On Thu, Feb 02, 2023 at 11:06:51AM -0500, Waiman Long wrote:

> After taking a close look at the patch, my understanding of what it is doing
> is as follows:
> 
> v2: cpus_allowed will not be affected by hotplug. So the new
> cpuset_cpus_allowed() will return effective_cpus + offline cpus that should
> have been part of effective_cpus if online before masking it with allowable
> cpus and then go up the cpuset hierarchy if necessary.
> 
> v1: cpus_allowed is equivalent to v2 effective_cpus. It starts at the
> current cpuset and move up the hierarchy if necessary to find a cpuset that
> have at least one allowable cpu.
> 
> First of all, it does not take into account of the v2 partition feature that
> may cause it to produce incorrect result if partition is enabled somewhere.

How so? For a partition the cpus_allowed mask should be the parition
CPUs. The only magical bit about partitions is that any one CPU cannot
belong to two partitions and load-balancing is split.

> Secondly, I don't see any benefit other than having some additional offline
> cpu available in a task's cpumask which the scheduler will ignore anyway.
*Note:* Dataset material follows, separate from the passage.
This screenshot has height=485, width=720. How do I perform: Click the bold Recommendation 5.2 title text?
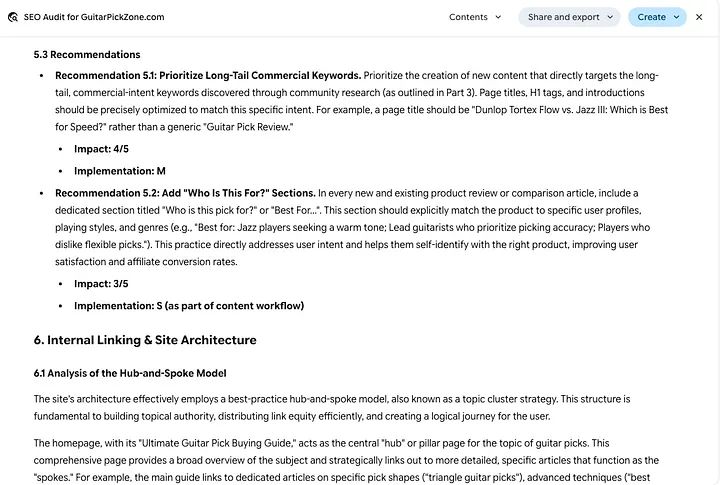coord(185,193)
Those CPUs can come online again -- you're *again* dismissing the true
bug :/

If you filter out the offline CPUs at sched_setaffinity() time, you
forever lose those CPUs, the task will never again move to those CPUs,
even if they do come online after.

It is really simple to reproduce this:

 - boot machine
 - offline all CPUs except one
 - taskset -p ffffffff $$
 - online all CPUs

and observe your shell (and all its decendants) being stuck to the one
CPU. Do the same thing on a CPUSET=n build and note the difference (you
retain the full mask).

> v2 is able to recover a previously offlined cpu. So we don't gain any
> net benefit other than the going up the cpuset hierarchy part.

Only for !root tasks. Not even v2 will re-set the affinity of root tasks
afaict.

> For v1, I agree we should go up the cpuset hierarchy to find a usable
> cpuset. Instead of introducing such a complexity in cpuset_cpus_allowed(),
> my current preference is to do the hierarchy climbing part in an enhanced
> cpuset_cpus_allowed_fallback() after an initial failure of
> cpuset_cpus_allowed(). That will be easier to understand than having such
> complexity and overhead in cpuset_cpus_allowed() alone.
> 
> I will work on a patchset to do that as a counter offer.

We will need a small and simple patch for /urgent, or I will need to
revert all your patches -- your call.

I also don't tihnk you fully appreciate the ramifications of
task_cpu_possible_mask(), cpuset currently gets that quite wrong.